Climat : au Sahel, les tempêtes extrêmes ont triplé en 35 ans
Le réchauffement climatique est responsable de l’augmentation de la fréquence des tempêtes extrêmes qui ont plus que triplé ces 35 dernières années au Sahel, révèle une étude parue mercredi.
« On s’attend à ce que le réchauffement climatique provoque des tempêtes plus importantes mais nous avons été choqués de voir la rapidité des bouleversements dans cette région d’Afrique », a affirmé Christopher Taylor, du Centre for Ecology and Hydrology (CEH) britannique, après la parution d’une étude, mercredi 26 avril, dans la revue Nature impliquant notamment les universités de Leeds (Grande-Bretagne) et de Grenoble (France).
L’analyse des données satellitaires recueillies de 1982 à 2016 montre une hausse constante du nombre de ces épisodes extrêmes, 3 à 4 fois plus fréquents qu’il y a 35 ans. Il s’en produit aujourd’hui quelque 80 en moyenne sur les quatre mois de mousson (juin-septembre), contre une vingtaine auparavant.
Quels dégâts provoquent ces tempêtes ?
Les tempêtes sahéliennes sont « parmi les plus explosives de la planète », souligne l’équipe de chercheurs, qui présente ses conclusions à Vienne à l’assemblée de l’Union européenne des géosciences.
Elles sont à l’origine d’inondations et de risque sanitaire accru dans des villes souvent dépourvues d’infrastructures adéquates. En 2009, la moitié de la ville de Ouagadougou avait été touchée par des inondations, faisant 8 morts. Au total, 150 000 personnes avaient été affectées, 250 maisons et 670 classes d’écoles détruites et les systèmes d’assainissement de la ville hors d’état de fonctionner.
Au Burkina Faso, pas moins de 77 épisodes d’inondations ont été recensés en vingt ans, dont 55 se concentrent sur ces dix dernières années, soit cinq fois plus que durant la décennie précédente.
Les pluies générées sont-elles bénéfiques à l’agriculture ?

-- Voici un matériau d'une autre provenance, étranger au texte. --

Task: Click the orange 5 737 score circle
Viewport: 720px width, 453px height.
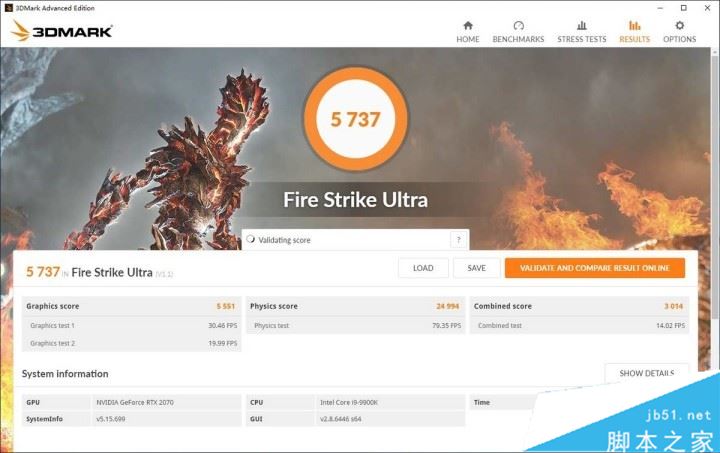Action: point(356,119)
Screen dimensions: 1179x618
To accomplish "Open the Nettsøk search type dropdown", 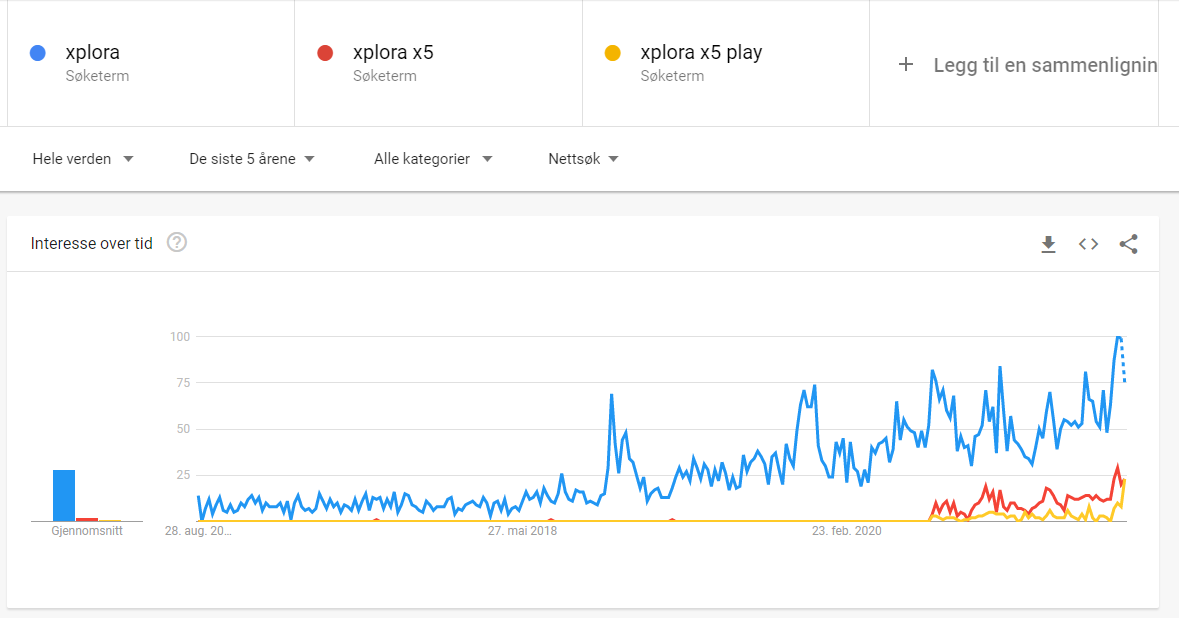I will click(583, 159).
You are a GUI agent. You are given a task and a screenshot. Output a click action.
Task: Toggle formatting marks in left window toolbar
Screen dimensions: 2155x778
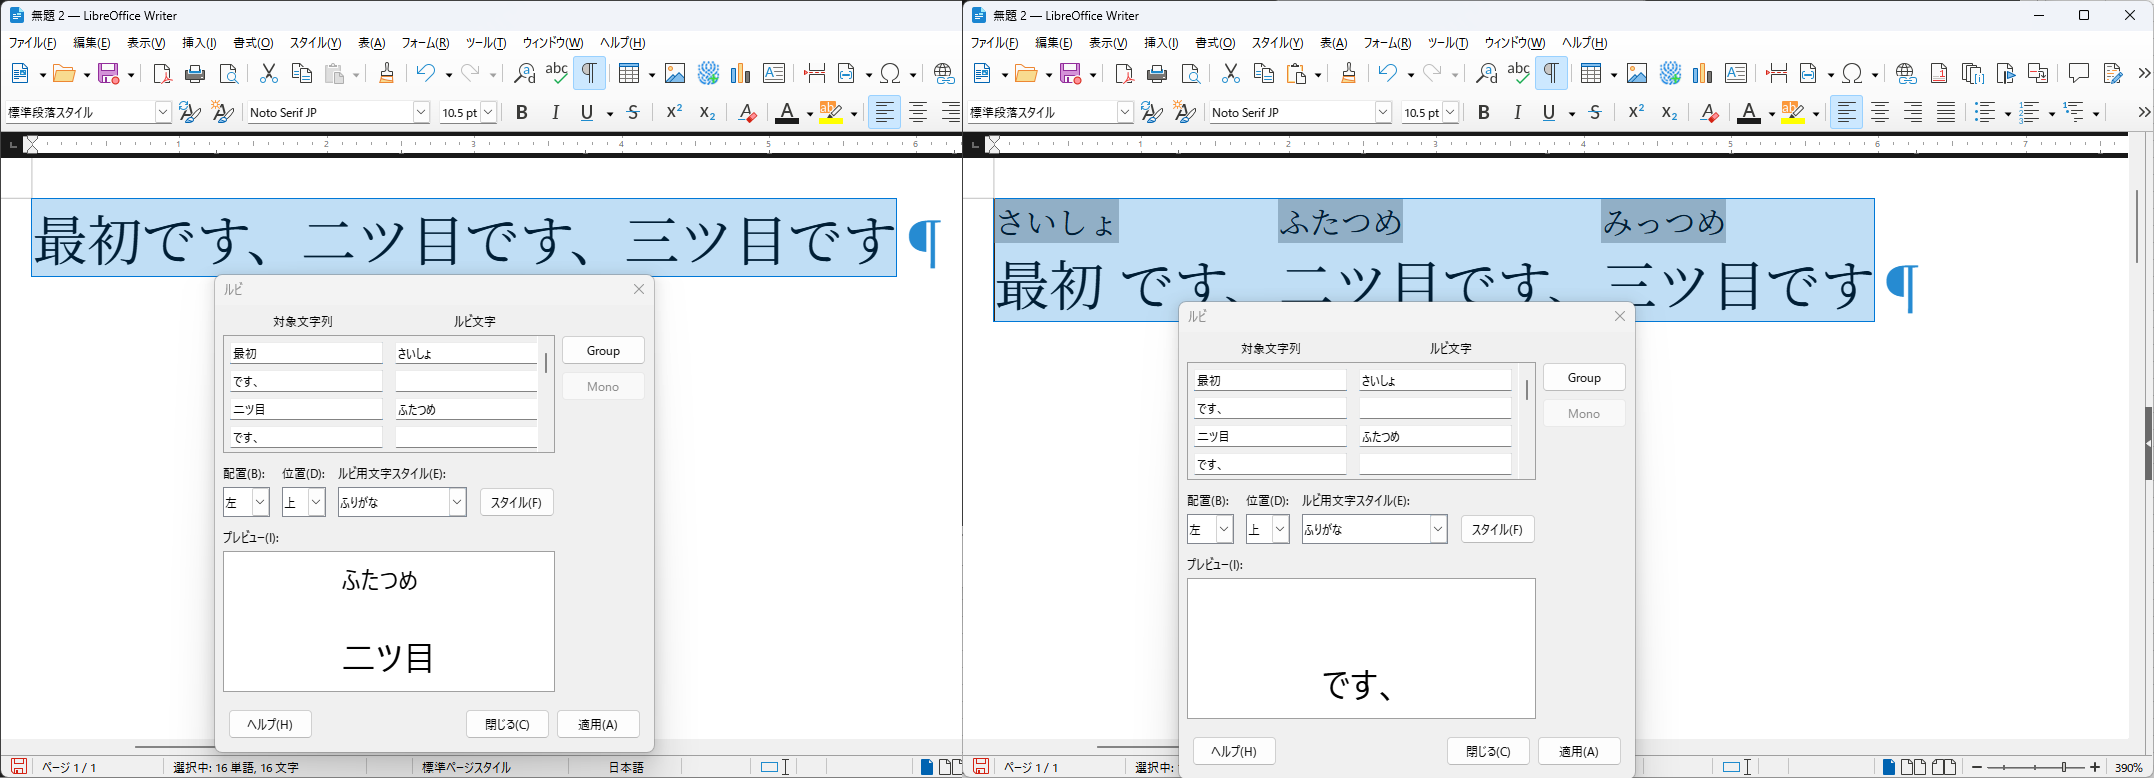click(x=589, y=74)

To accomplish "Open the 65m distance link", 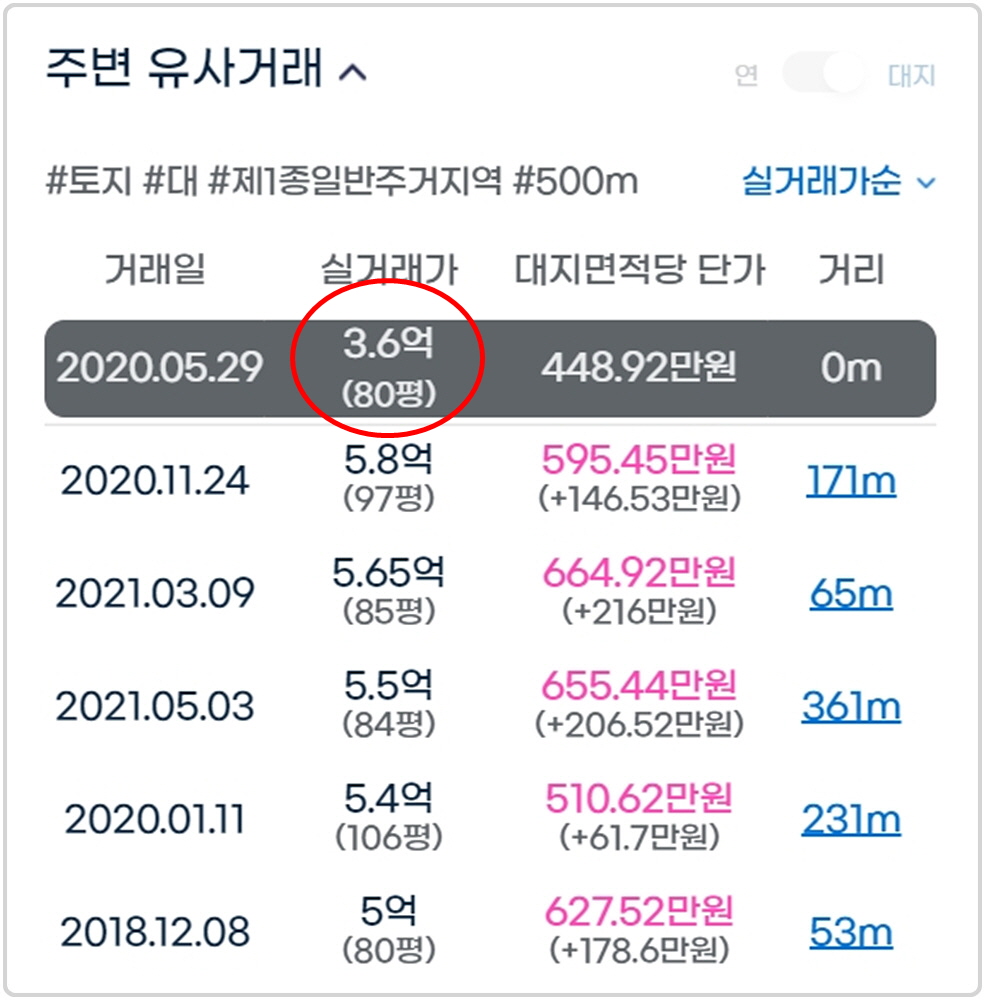I will [x=851, y=594].
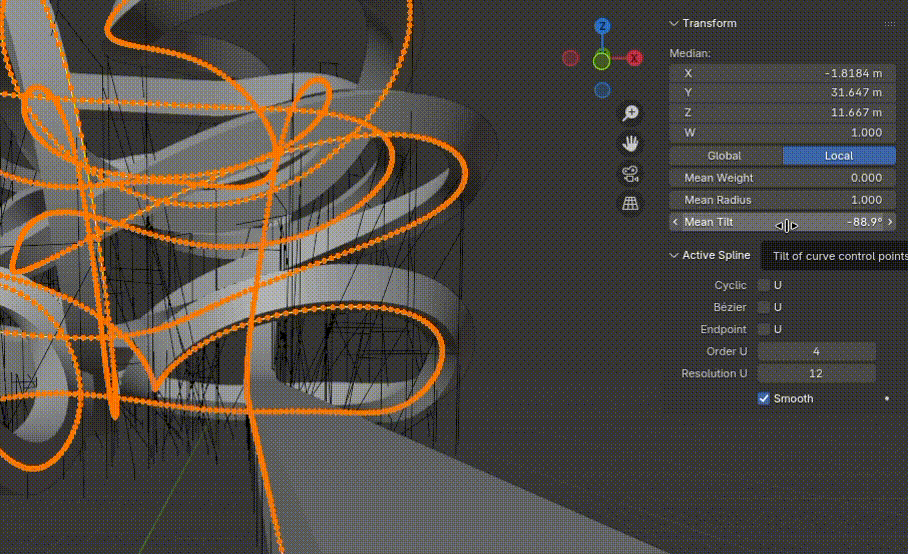Click the Zoom view magnifier icon
The height and width of the screenshot is (554, 908).
click(x=630, y=113)
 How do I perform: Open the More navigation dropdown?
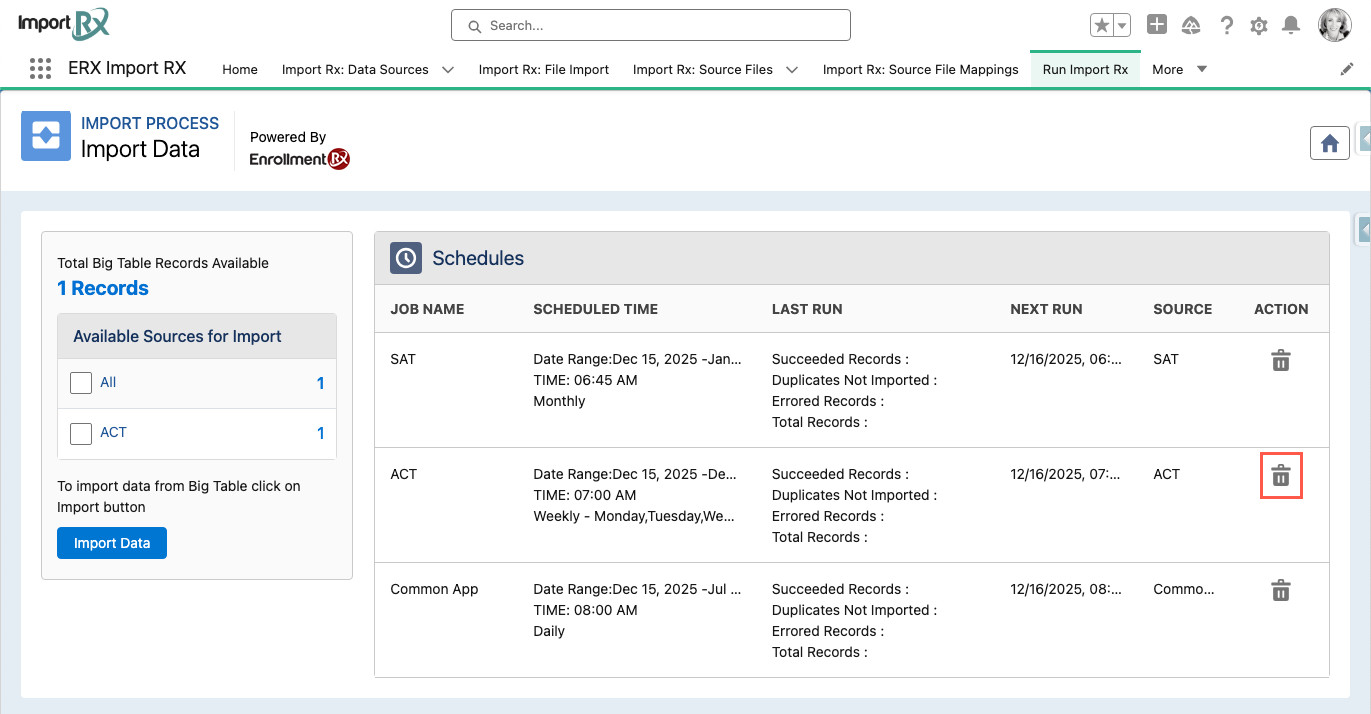(x=1179, y=70)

Ces gigantesques orages fournissent désormais 90% des pluies au Sahel. Mais ils n’arrangent en rien la situation d’une zone déjà mise à mal par 20 ans de sécheresse historique dans les années 1970-80.
« Ce n’est pas une bonne nouvelle », explique Christopher Taylor à l’AFP. « La pluie au Sahel devient de moins en moins efficace pour l’agriculture », a-t-il ajouté.
« Ces précipitations sont de plus en plus diluviennes, sur des épisodes courts et soudains. Leur intensité implique que l’eau ne pénètre pas dans la terre. En outre, elle accroît l’érosion des sols, et leur fait perdre des nutriments », selon le chercheur.
Comment expliquer ce phénomène ?
La croissance régulière de ces gigantesques orages n’est pas liée à une augmentation de l’humidité locale, qui reste erratique.
L’étude montre que « ces ‘machines à pluie’ peuvent se comporter de manières que nous n’envisagions pas », souligne Christopher Taylor, indiquant que ce type d’orages se rencontre aussi dans les régions tropicales, ou même dans les Grandes plaines des États-Unis.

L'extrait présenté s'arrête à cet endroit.